• PASSAGE PROVIDED:
══════════════════════════════
Given the President’s obvious pride in his remote-control killing program and the apparent success of the cyber-attack on Iran, there is rampant speculation that the information that was given to the New York Times was less a leak and more an example of the White House blowing its own horn.
Some stories related to the leaks report that it would have been impossible for information so classified and so detailed to have been obtained without either the knowledge or the cooperation of the Obama administration.
“…it’s impossible to imagine that Sanger could have gathered the level of detail that he did about the classified program if the White House didn’t want at least some of the information to reach the public.”
Naturally, a spokesman for the White House rejected this assertion saying, “I am telling you that this administration — well, that it’s our view, as it is the view of everybody who handles classified information, that information is classified for a reason; that it is kept secret, it is intended not to be publicized because publicizing it would pose a threat to our national security.”
President Obama spoke similarly last Friday when confronted at a press conference with the idea that he or someone in his administration was purposely providing classified information to reporters in order to highlight “successes” in his foreign policy. Said the President:
The notion that my White House would purposely release classified national security information is offensive. It is wrong, and people, I think, need to have a better sense of how I approach this office and how the people around me here approach this office.
══════════════════════════════
• COMPLETE THE FOLLOWING:
a – From the passage about the classified leaks, copy the text that begins at the words "President Obama spoke" and ends after the words "approach this office.".
b – According to the passage about the classified leaks, what did the White House spokesman say publicizing classified information would do?
c – Continue the passage about the classified leaks from its final sentence.

• SUPPLIED INFORMATION:
══════════════════════════════
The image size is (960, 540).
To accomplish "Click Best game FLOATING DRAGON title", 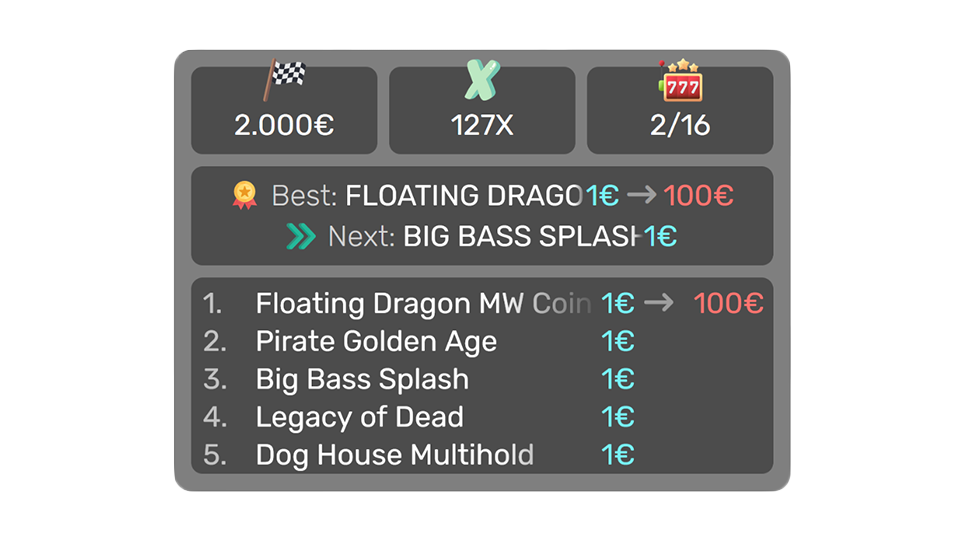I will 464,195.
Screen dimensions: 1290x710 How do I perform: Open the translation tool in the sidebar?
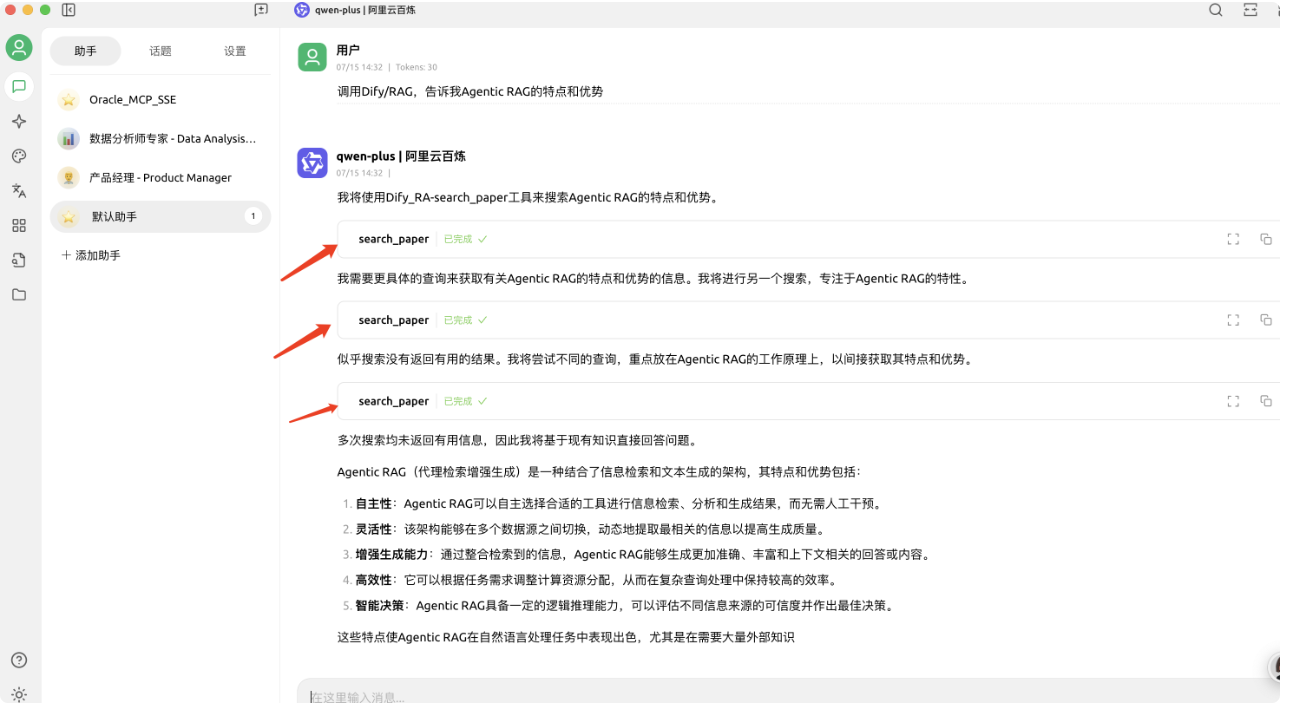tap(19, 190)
══════════════════════════════
• SOLVED TASKS:
a –
President Obama spoke similarly last Friday when confronted at a press conference with the idea that he or someone in his administration was purposely providing classified information to reporters in order to highlight “successes” in his foreign policy. Said the President:
The notion that my White House would purposely release classified national security information is offensive. It is wrong, and people, I think, need to have a better sense of how I approach this office and how the people around me here approach this office.

b – Publicizing it would pose a threat to national security.

c –
We are dealing with issues that can touch on the safety and security of the American people, our families, or our military personnel or our allies. And so we don’t play with that.
It is probably wise for the President to take every opportunity to distance himself from the controversy, as there are some in Congress who have already called for a more thorough investigation into the source and for the imprisonment of whoever is found guilty of having handed over such sensitive material.
Representative Mike Rogers (R-Mich.) is the chairman of the House Intelligence Committee and he told reporters that the person who leaked the information has “committed a crime that is having serious consequences to our national security.”
Arizona Senator John McCain sees a more immediate, electoral motivation for the alleged leaks:
“These leaks clearly were not done in the interest of national security or to reveal corrupt or illegal actions about which the public has a right to know, as in the case of legitimate whistleblowers,” McCain said. “It is difficult to escape the conclusion that these recent leaks of highly classified information, all of which have the effect of making the president look strong and decisive on national security in the middle of his re-election campaign, have a deeper political motivation.”
All the cries of “lo, here” and “lo, there” are really just sound and fury signifying nothing. The real story is that the accuracy of the content of the Times’ story is irrefutable and the value of it makes the provenance of necessity somewhere high up in the Obama administration.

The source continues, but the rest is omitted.